NewsNation, a three-hour nightly show on WGN America, delivers its news, as its creators describe, down the middle—"neutral" compared to the cable competition that WGN's executives accuse of tilting right or left. The show premiered this month. A cynic might say it's a bet on the calendar as well as the "unbiased" cachet. After all, following four years of a manically partisan president and with TV screens featuring wall-to-wall campaign ads, election weary Americans just might be more than ready to tune in a broadcast that trashes the cant.
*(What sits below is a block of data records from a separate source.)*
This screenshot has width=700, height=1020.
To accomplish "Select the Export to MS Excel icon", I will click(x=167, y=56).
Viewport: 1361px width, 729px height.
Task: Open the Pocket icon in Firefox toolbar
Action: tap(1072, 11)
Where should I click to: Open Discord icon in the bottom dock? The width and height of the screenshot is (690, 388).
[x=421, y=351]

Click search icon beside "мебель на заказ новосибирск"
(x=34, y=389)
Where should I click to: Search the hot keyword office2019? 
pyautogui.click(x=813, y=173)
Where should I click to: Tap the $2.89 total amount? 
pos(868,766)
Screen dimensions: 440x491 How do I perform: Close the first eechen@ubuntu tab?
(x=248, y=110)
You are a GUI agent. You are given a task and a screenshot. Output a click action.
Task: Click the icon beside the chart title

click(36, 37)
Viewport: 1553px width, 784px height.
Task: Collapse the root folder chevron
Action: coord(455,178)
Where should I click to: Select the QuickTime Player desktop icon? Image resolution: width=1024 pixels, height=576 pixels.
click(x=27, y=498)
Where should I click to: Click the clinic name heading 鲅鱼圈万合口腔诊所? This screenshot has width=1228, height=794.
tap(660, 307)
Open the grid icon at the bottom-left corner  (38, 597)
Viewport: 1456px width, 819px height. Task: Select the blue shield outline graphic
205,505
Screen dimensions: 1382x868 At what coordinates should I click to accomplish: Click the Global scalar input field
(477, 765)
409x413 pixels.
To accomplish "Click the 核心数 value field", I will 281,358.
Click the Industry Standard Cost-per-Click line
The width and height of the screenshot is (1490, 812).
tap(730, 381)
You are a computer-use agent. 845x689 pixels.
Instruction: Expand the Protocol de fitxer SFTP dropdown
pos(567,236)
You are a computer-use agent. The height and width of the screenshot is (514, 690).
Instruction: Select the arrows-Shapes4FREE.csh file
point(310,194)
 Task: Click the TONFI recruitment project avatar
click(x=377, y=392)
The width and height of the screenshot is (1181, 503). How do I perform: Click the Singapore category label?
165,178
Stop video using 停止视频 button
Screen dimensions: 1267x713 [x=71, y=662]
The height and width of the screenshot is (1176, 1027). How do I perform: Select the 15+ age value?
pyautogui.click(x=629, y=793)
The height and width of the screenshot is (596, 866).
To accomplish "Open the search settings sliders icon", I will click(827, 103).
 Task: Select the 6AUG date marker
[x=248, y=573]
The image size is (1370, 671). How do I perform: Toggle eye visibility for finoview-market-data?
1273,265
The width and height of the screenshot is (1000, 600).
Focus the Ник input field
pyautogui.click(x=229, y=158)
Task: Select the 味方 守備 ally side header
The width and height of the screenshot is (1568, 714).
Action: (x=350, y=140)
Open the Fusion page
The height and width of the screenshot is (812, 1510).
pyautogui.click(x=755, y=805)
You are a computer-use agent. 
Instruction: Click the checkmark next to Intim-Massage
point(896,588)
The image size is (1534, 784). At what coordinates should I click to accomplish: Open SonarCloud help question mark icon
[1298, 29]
The resources behind NewsNation are impressive. Nexstar Media owns nearly 200 stations across the country, the largest number in the United States. The program will draw on their 5400 local journalists to cover the news. It also benefits from WGN America's cable access to some 60 million households. The staff and scenery display uptown qualities. Chosen from big city markets for their experience, if not their nationally known names, the anchors work on a major league set. As elsewhere, camera-ready conviviality and the usual network promotions fill the time between narrations of the news.
But what makes NewsNation different isn't production values. It's positioning: the show is literally and figuratively channeling middle America. Airing from Chicago, the city's name conjures Carl Sandburg's poetic "hog butcher to the world, toolmaker, stacker of wheat" heartland theme. The program presumably will feature the audience's views as well as appeal to their purported desire for facts-only reporting. Whether Nebraskans want different stories than New Yorkers, of course, remains to be seen. But NewsNation is presenting itself as the antidote to the alleged opinion-disguised-as-news purveyed from the coasts.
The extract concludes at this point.